For the thousands who visit Castle Hill regularly and have made it, perhaps, Huddersfield’s most popular visitor attraction, all these criteria cannot be applied.
It is a very well used and ‘viable’ asset, has always been eligible for grant funding and the site has a well-established use – as a heritage-based visitor attraction in public ownership. Perhaps Historic England would like to explain what ‘substantial benefits’ outweigh these factors?
Other Planning Matters
Each month we try and respond to submitted planning applications and other enquiries, which may detrimentally – or sometimes positively – affect listed buildings, conservation areas or result in a major impact on local neighbourhoods. Here are a couple of examples of the issues dealt with recently:
Planning application 20/92546: 770 new houses at Crosland Hill. Colleagues Chas Ball and Geoff Hughes have made excellent representations on behalf of the society, highlighting issues related to this village size proposal at the edge of Crosland Moor.

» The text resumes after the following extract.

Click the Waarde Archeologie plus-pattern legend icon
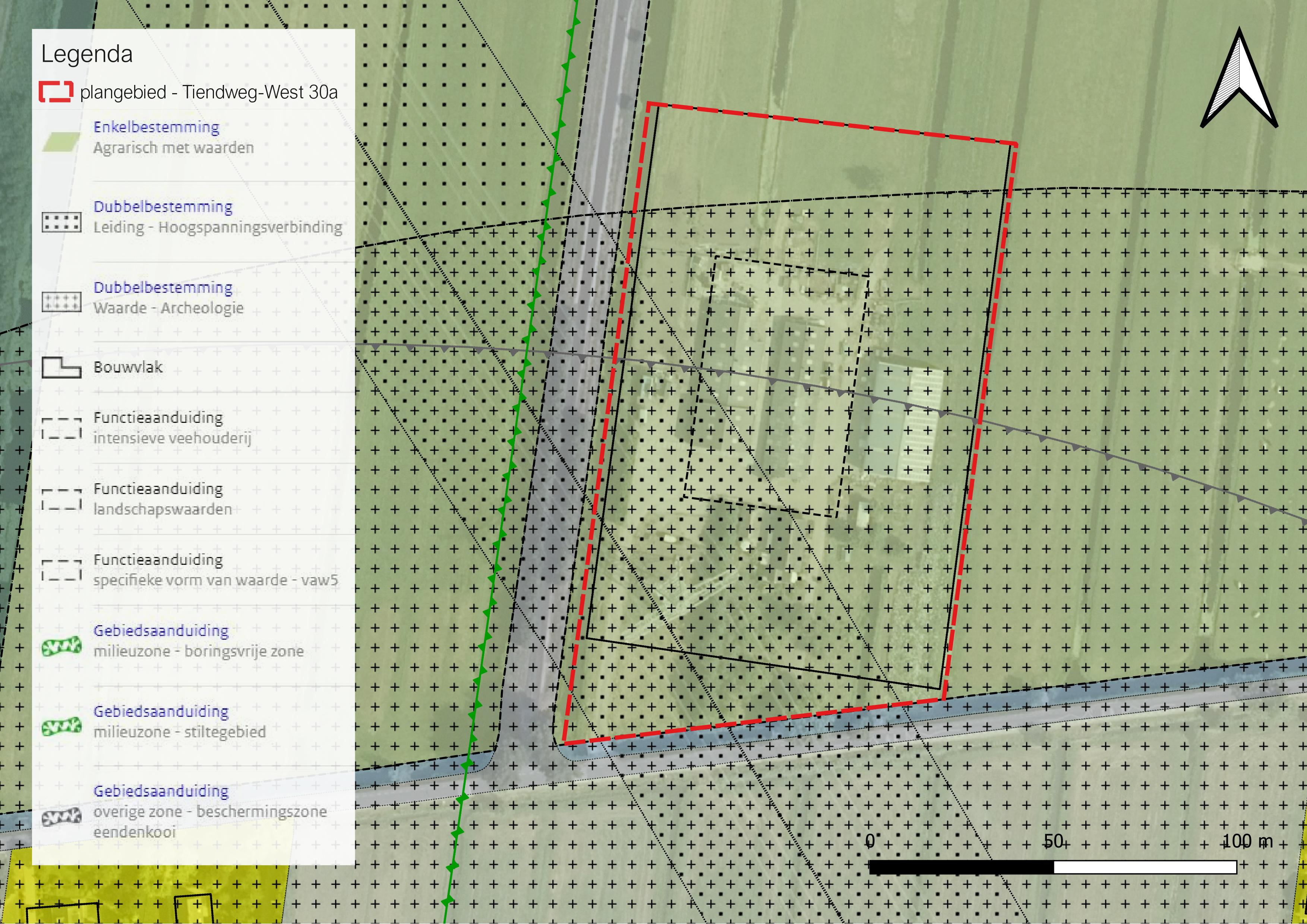The height and width of the screenshot is (924, 1307). (61, 302)
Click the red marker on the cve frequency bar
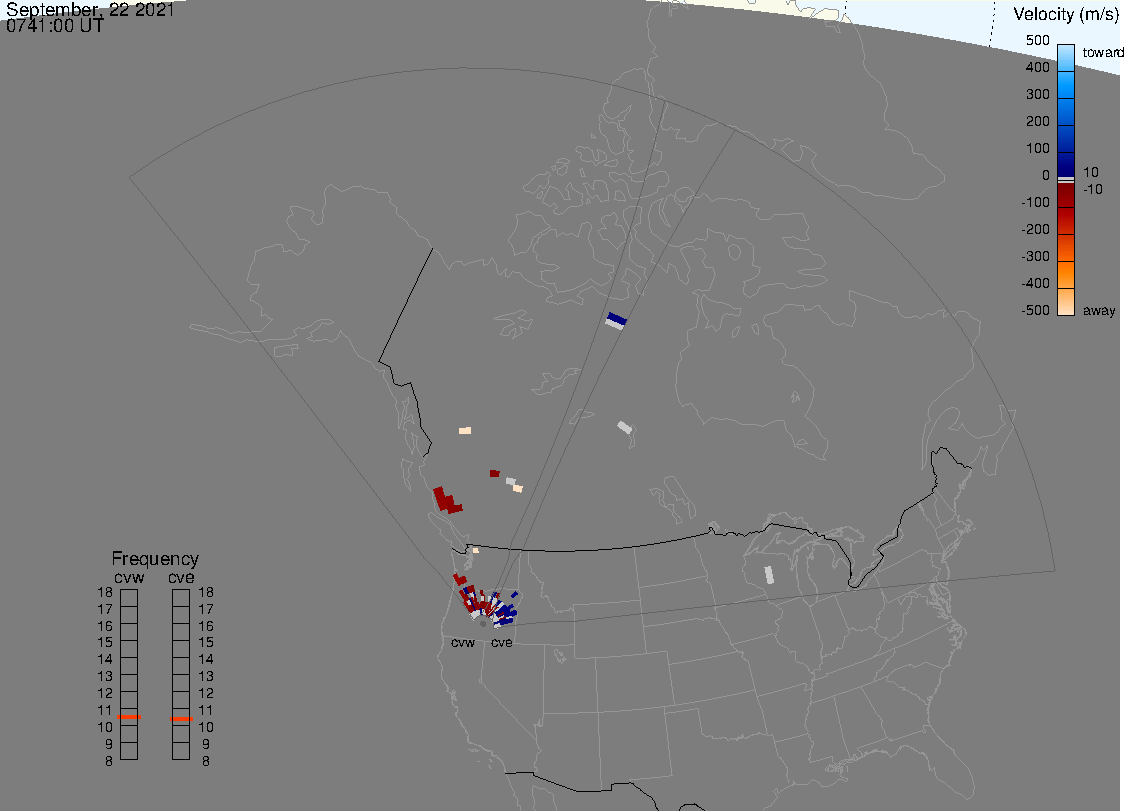 coord(181,719)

Our concerns are summarised on the HCS web site ‘Planning’ section following Chas and Geoff’s online attendance at the Strategic Planning Committee last month.
Grade 2 Listed Kiln, Kiln Court, off Laund Road, Salendine Nook. Following an enquiry to the HCS website, expressing concern regarding the deterioration of this structure, we investigated the status of the kiln in collaboration with Kirklees Conservation Officer, Craig McHugh.
In 1987 Paul Cockcroft Properties owned all the land that was subject to residential development proposals. Listed building consent was granted for the retention of the kiln but the developing company was dissolved. Land/property assets are usually vested in the Crown by a process known as Bona Vacantia. There is no listed building jurisdiction over property owned by the Crown so unless a community led initiative to restore the structure can be found, the kiln will continue to deteriorate. The matter illustrates what hidden gems exist in our town but equally the problems that can arise in protecting them for future generations.
For those interested in the history of the kiln and the family of potters who established their business in Salendine Nook, HCS member, Christine Verguson passed me the attached link which is worth reading: https://www.catalogue.wyjs.org.uk/CalmView/Record.aspx?src=CalmView.Catalog&id=KC00804
The recently refreshed Victorian Society’s West Yorkshire Group is clearly celebrating the easing of restrictions with a lecture by author Geoff Brandwood, who reveals some of our most interesting heritage pubs.
The focus will be on pubs in the north of England, by exploring differences between the north and south. They will range from small rural inns to great drinking palaces built in the golden age of pub building over a century ago.
Geoff is an architectural historian and the author and co-author of many books on pubs (as well as churches).